◆ Dataset entries

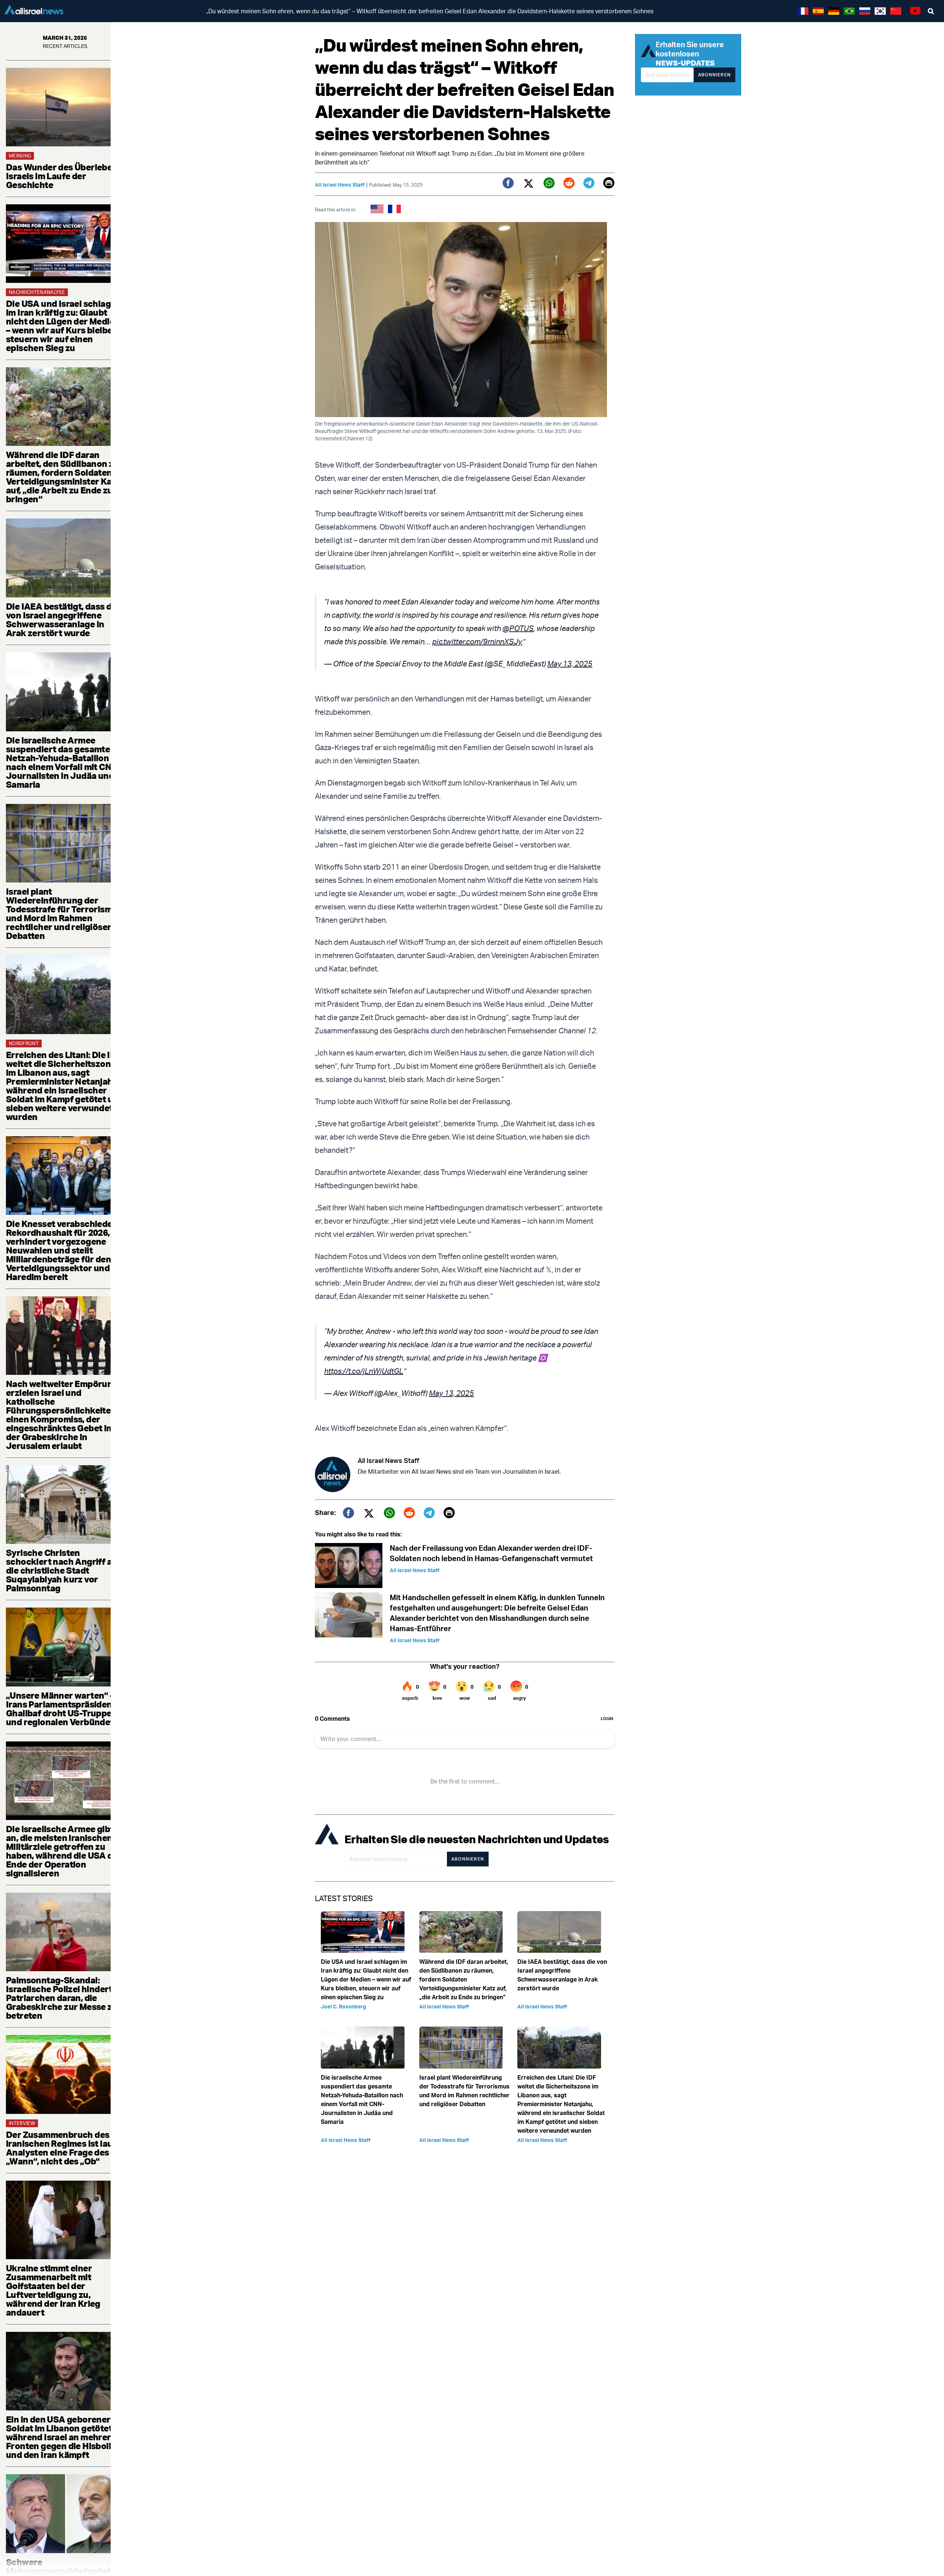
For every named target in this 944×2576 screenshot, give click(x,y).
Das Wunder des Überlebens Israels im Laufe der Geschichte (64, 176)
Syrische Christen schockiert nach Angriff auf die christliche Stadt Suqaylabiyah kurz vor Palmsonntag (63, 1570)
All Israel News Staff (340, 184)
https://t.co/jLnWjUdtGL (363, 1371)
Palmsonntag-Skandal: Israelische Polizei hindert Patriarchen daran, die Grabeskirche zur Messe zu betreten (61, 1998)
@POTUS (518, 628)
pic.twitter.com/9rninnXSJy (477, 641)
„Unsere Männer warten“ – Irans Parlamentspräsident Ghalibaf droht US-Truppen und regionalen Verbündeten (65, 1708)
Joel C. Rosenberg (343, 2006)
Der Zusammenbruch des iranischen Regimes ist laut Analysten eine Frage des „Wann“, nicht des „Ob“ (61, 2148)
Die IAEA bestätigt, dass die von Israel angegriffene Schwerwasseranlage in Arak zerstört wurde (62, 619)
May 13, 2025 (569, 663)
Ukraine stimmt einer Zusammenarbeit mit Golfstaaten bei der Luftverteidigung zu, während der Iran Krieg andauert (53, 2290)
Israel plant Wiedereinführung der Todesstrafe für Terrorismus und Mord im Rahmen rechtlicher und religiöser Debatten (64, 913)
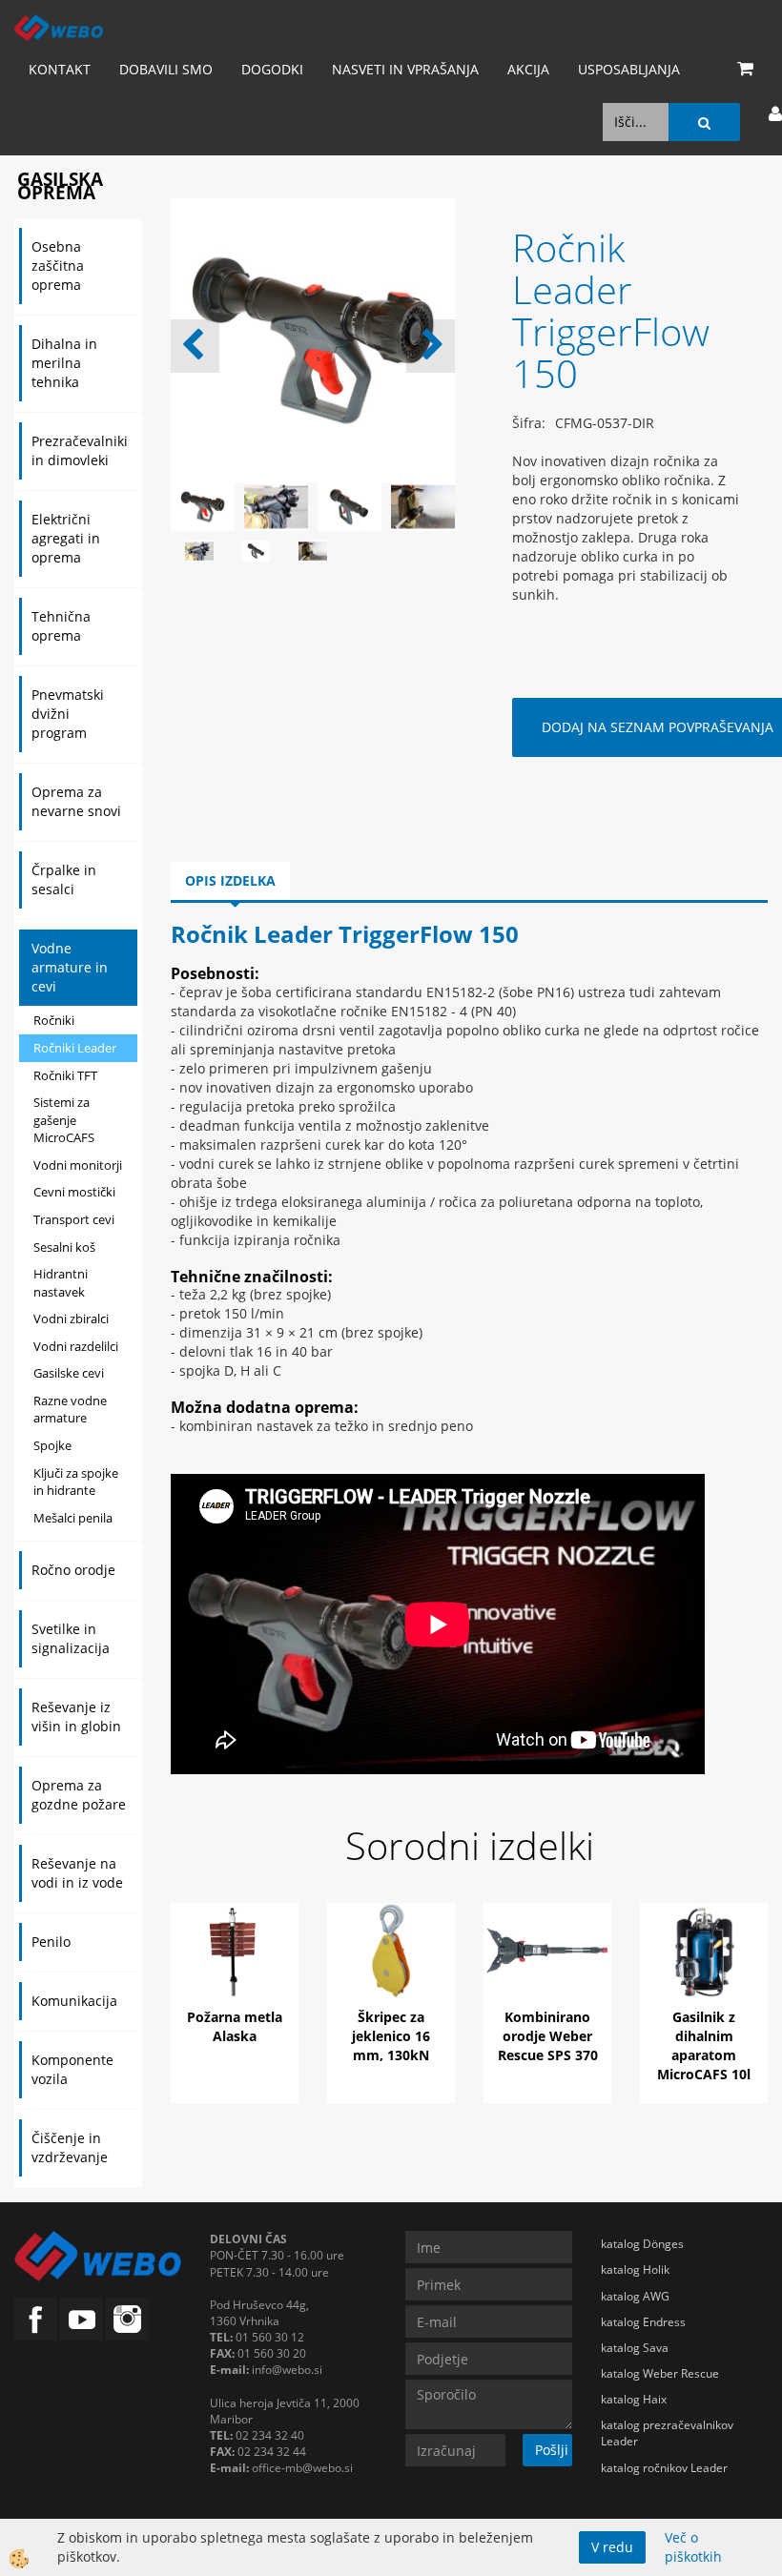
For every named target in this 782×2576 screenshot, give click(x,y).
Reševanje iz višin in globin (76, 1716)
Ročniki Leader (74, 1047)
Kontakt (60, 69)
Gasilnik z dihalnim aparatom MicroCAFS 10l (704, 2045)
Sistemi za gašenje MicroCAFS (63, 1120)
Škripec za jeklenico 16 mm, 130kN (391, 2036)
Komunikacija (74, 2001)
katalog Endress (643, 2322)
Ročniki (53, 1020)
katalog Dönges (642, 2244)
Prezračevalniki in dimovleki (79, 450)
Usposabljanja (629, 69)
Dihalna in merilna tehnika (64, 363)
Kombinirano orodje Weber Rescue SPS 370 (548, 2036)
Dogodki (272, 69)
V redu (612, 2547)
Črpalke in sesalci (63, 879)
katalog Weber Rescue (660, 2373)
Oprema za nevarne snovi (76, 801)
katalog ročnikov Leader (664, 2468)
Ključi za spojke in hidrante (75, 1482)
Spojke (52, 1445)
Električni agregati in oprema (65, 538)
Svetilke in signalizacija (70, 1638)
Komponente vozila (72, 2069)
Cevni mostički (74, 1191)
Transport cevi (73, 1219)
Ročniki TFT (65, 1075)
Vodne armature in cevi (69, 967)
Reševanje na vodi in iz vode (77, 1872)
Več (234, 1981)
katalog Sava (635, 2348)
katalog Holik (635, 2269)
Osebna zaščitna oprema (57, 265)
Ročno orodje (73, 1570)
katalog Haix (634, 2399)
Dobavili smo (166, 69)
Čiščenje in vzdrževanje (69, 2147)
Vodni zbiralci (71, 1318)
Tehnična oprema (61, 625)
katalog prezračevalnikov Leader (667, 2433)
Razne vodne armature (70, 1409)
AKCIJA (528, 69)
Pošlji (551, 2450)
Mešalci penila (73, 1517)
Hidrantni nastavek (60, 1282)
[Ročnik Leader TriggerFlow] (199, 550)
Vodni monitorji (77, 1165)
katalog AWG (635, 2296)
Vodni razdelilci (75, 1346)
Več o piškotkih (693, 2547)
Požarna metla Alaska (234, 2026)
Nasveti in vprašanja (405, 69)
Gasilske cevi (68, 1372)
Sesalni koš (64, 1247)
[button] (430, 346)
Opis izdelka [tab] (230, 880)
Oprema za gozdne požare (78, 1794)
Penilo (51, 1941)
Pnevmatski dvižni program (67, 713)
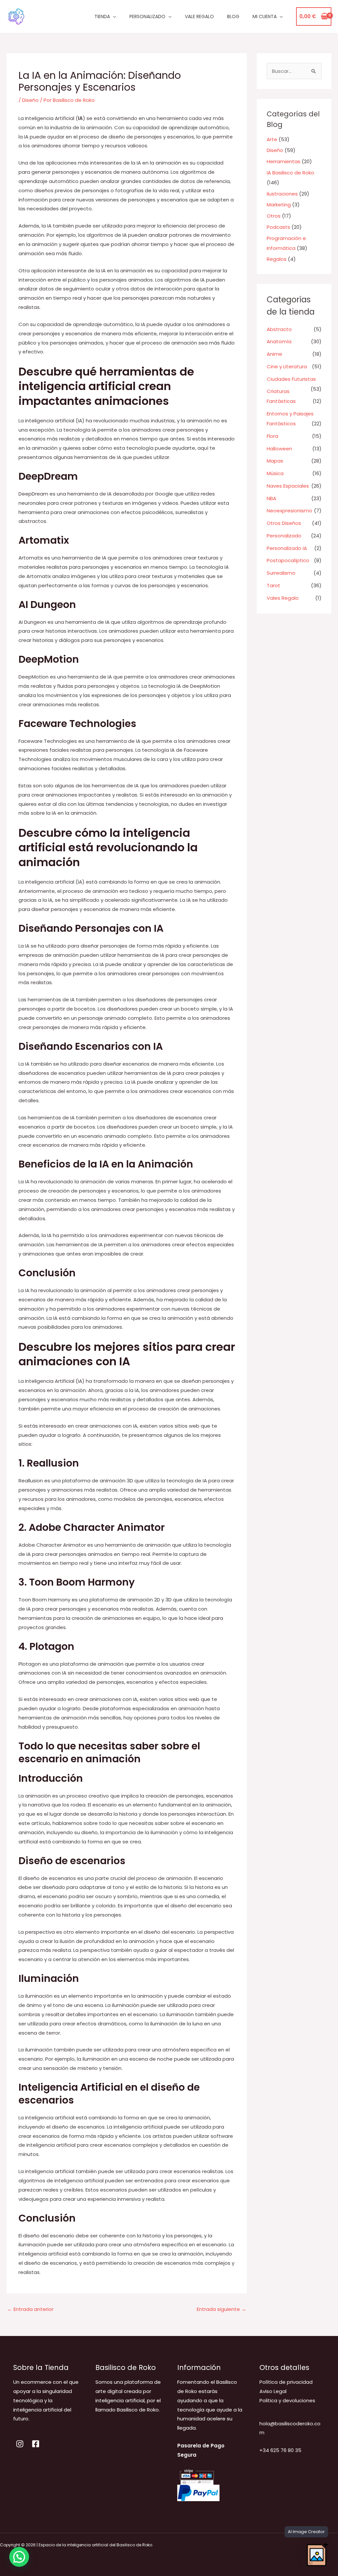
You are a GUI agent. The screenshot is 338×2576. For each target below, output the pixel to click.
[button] (19, 2557)
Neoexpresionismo (289, 510)
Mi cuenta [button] (265, 16)
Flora (272, 436)
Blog (233, 16)
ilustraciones (282, 193)
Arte (272, 139)
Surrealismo (281, 572)
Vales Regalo (283, 597)
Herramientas (283, 161)
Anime (274, 353)
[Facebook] (35, 2443)
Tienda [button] (102, 16)
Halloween (279, 448)
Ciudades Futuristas (291, 379)
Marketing (279, 204)
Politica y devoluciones (287, 2400)
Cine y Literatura (287, 366)
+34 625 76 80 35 (280, 2450)
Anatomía (279, 341)
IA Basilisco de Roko (290, 172)
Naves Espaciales (288, 485)
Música (275, 473)
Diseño (30, 100)
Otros (274, 215)
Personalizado (284, 535)
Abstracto (279, 329)
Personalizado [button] (147, 16)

◆ Exercise directions
Word for word, restate all of the material above except its pictures.

◆ Answer area
For every named target in this 944×2576 screenshot, give click(x,y).
Das Wunder des Überlebens Israels im Laufe der Geschichte (64, 176)
Syrische Christen schockiert nach Angriff auf die christliche Stadt Suqaylabiyah kurz vor Palmsonntag (63, 1570)
All Israel News Staff (340, 184)
https://t.co/jLnWjUdtGL (363, 1371)
Palmsonntag-Skandal: Israelische Polizei hindert Patriarchen daran, die Grabeskirche zur Messe zu betreten (61, 1998)
@POTUS (518, 628)
pic.twitter.com/9rninnXSJy (477, 641)
„Unsere Männer warten“ – Irans Parlamentspräsident Ghalibaf droht US-Truppen und regionalen Verbündeten (65, 1708)
Joel C. Rosenberg (343, 2006)
Der Zusammenbruch des iranischen Regimes ist laut Analysten eine Frage des „Wann“, nicht des „Ob“ (61, 2148)
Die IAEA bestätigt, dass die von Israel angegriffene Schwerwasseranlage in Arak zerstört wurde (62, 619)
May 13, 2025 (569, 663)
Ukraine stimmt einer Zusammenarbeit mit Golfstaaten bei der Luftverteidigung zu, während der Iran Krieg andauert (53, 2290)
Israel plant Wiedereinführung der Todesstrafe für Terrorismus und Mord im Rahmen rechtlicher und religiöser Debatten (64, 913)
For every named target in this 782×2576 screenshot, give click(x,y).
Reševanje iz višin in globin (76, 1716)
Ročniki Leader (74, 1047)
Kontakt (60, 69)
Gasilnik z dihalnim aparatom MicroCAFS 10l (704, 2045)
Sistemi za gašenje MicroCAFS (63, 1120)
Škripec za jeklenico 16 mm, 130kN (391, 2036)
Komunikacija (74, 2001)
katalog Endress (643, 2322)
Ročniki (53, 1020)
katalog Dönges (642, 2244)
Prezračevalniki in dimovleki (79, 450)
Usposabljanja (629, 69)
Dihalna in merilna tehnika (64, 363)
Kombinirano orodje Weber Rescue SPS 370 (548, 2036)
Dogodki (272, 69)
V redu (612, 2547)
Črpalke in sesalci (63, 879)
katalog Weber Rescue (660, 2373)
Oprema za nevarne snovi (76, 801)
katalog ročnikov Leader (664, 2468)
Ključi za spojke in hidrante (75, 1482)
Spojke (52, 1445)
Električni agregati in oprema (65, 538)
Svetilke in signalizacija (70, 1638)
Komponente vozila (72, 2069)
Cevni mostički (74, 1191)
Transport cevi (73, 1219)
Ročniki TFT (65, 1075)
Vodne armature in cevi (69, 967)
Reševanje na vodi in iz vode (77, 1872)
Več (234, 1981)
katalog Sava (635, 2348)
katalog Holik (635, 2269)
Osebna zaščitna oprema (57, 265)
Ročno orodje (73, 1570)
katalog Haix (634, 2399)
Dobavili smo (166, 69)
Čiščenje in vzdrževanje (69, 2147)
Vodni zbiralci (71, 1318)
Tehnična oprema (61, 625)
katalog prezračevalnikov Leader (667, 2433)
Razne vodne armature (70, 1409)
AKCIJA (528, 69)
Pošlji (551, 2450)
Mešalci penila (73, 1517)
Hidrantni nastavek (60, 1282)
[Ročnik Leader TriggerFlow] (199, 550)
Vodni monitorji (77, 1165)
katalog AWG (635, 2296)
Vodni razdelilci (75, 1346)
Več o piškotkih (693, 2547)
Požarna metla Alaska (234, 2026)
Nasveti in vprašanja (405, 69)
Gasilske cevi (68, 1372)
Sesalni koš (64, 1247)
[button] (430, 346)
Opis izdelka [tab] (230, 880)
Oprema za gozdne požare (78, 1794)
Penilo (51, 1941)
Pnevmatski dvižni program (67, 713)
You are a GUI agent. The screenshot is 338×2576. For each target below, output the pixel to click.
[button] (19, 2557)
Neoexpresionismo (289, 510)
Mi cuenta [button] (265, 16)
Flora (272, 436)
Blog (233, 16)
ilustraciones (282, 193)
Arte (272, 139)
Surrealismo (281, 572)
Vales Regalo (283, 597)
Herramientas (283, 161)
Anime (274, 353)
[Facebook] (35, 2443)
Tienda [button] (102, 16)
Halloween (279, 448)
Ciudades Futuristas (291, 379)
Marketing (279, 204)
Politica y devoluciones (287, 2400)
Cine y Literatura (287, 366)
+34 625 76 80 35 (280, 2450)
Anatomía (279, 341)
IA Basilisco de Roko (290, 172)
Naves Espaciales (288, 485)
Música (275, 473)
Diseño (30, 100)
Otros (274, 215)
Personalizado (284, 535)
Abstracto (279, 329)
Personalizado [button] (147, 16)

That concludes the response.